Charlie’s agenda can’t be missed; it’s nothing more complicated than being an innocently tough, bubblegum diva. But, she doesn’t attain this with any boys in the way (“Everything was wrong with you, so breaking up was easy to do…”), and when she speaks on money troubles–or lack thereof–she makes it clear that a real diva doesn’t have any (“Got offshore bank accounts and diamond blue palm trees, my platinum troubles/ Money pours like the rain falls and I’mma spend it like I don’t care…”). The self-acknowledged ‘London queen’ doesn’t have time to worry–and shames those that do.
While Charli belts out all these anthems with some type of angst, it’s always that kind of teeny-bopper, sneaking-out type, made known on tracks like “Break the Rules”: (“I don’t wanna go to school, I just wanna break the rules/ Boys and girls across the world, putting on our dancing shoes”).
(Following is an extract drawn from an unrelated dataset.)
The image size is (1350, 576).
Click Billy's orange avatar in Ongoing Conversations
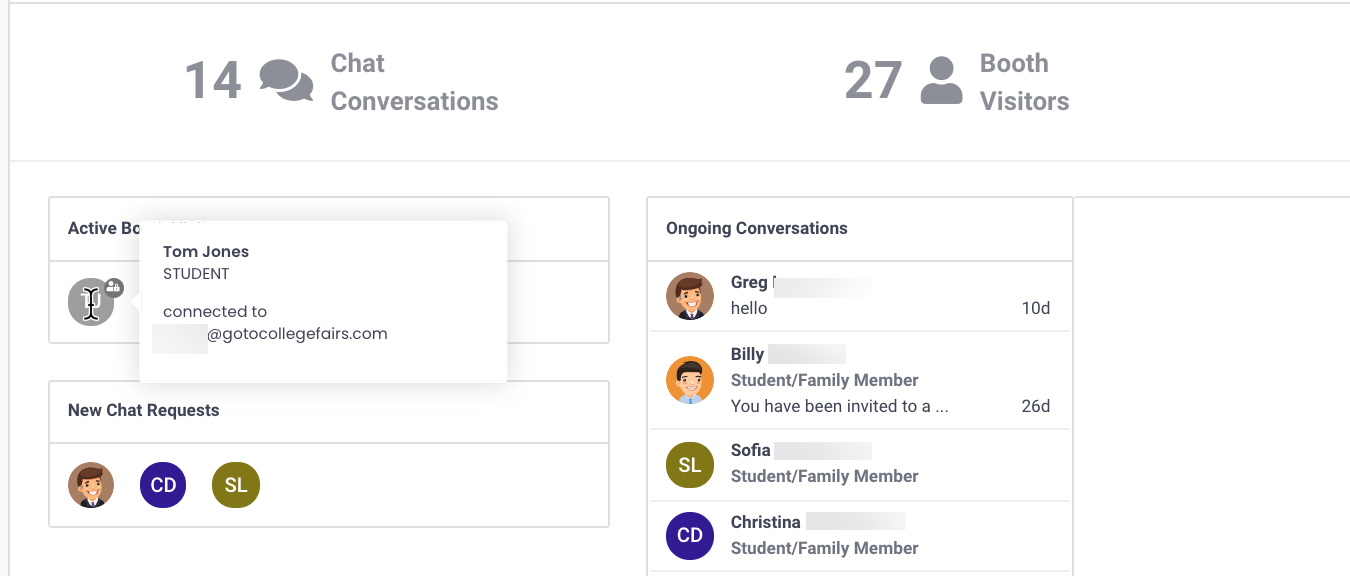click(x=690, y=380)
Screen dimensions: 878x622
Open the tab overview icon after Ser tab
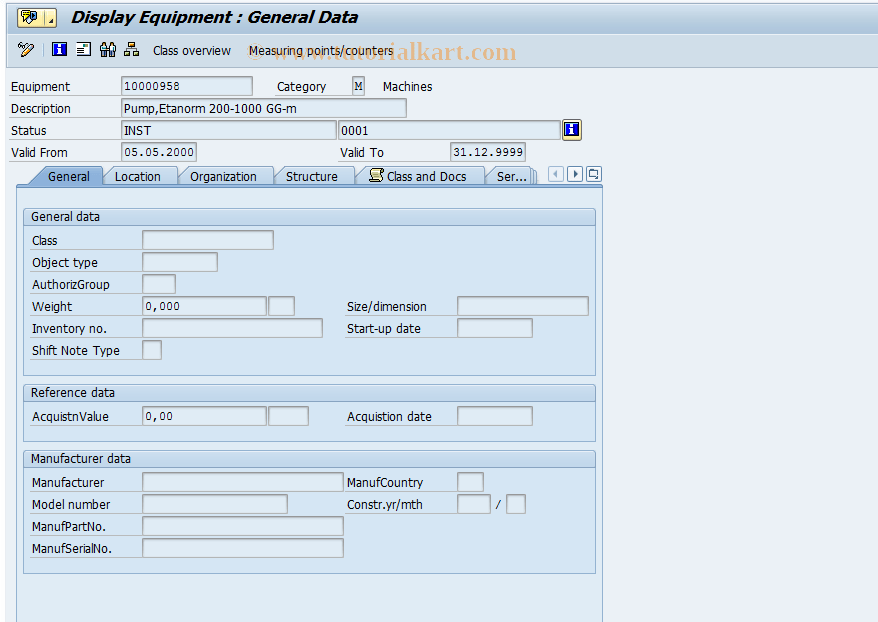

Sucker‘s unfortunate downfall is its repetition–both of sound and substance, making for a handful of skippables. When Charli and producers turn a single, cute party jam into a 45-minute girls’-night-out sermon, with the same recycled, drum-clattering production, it’s hard to stay tuned. While there’s a special feel to the hyperactive workings of “Boom Clap”–a now longtime radio hit–or “London Queen”, the tracks before and after them might as well have the same titles, rendering even the better ones flavorless. Charli’s riotous voice doesn’t tire, but considering the bulk of unrelenting noise around her, 00:20:00 might’ve at least been a good time for volume turn-down.
Pop music doesn’t have deep-thinking requisites, and we’d never expect such from a genre known to accommodate radio simplicity first. That’s not the issue. Charli XCX’s easy, girl-power approach is certainly fun–and her pipes remain more than qualified, but Sucker doesn’t challenge their flexibility much.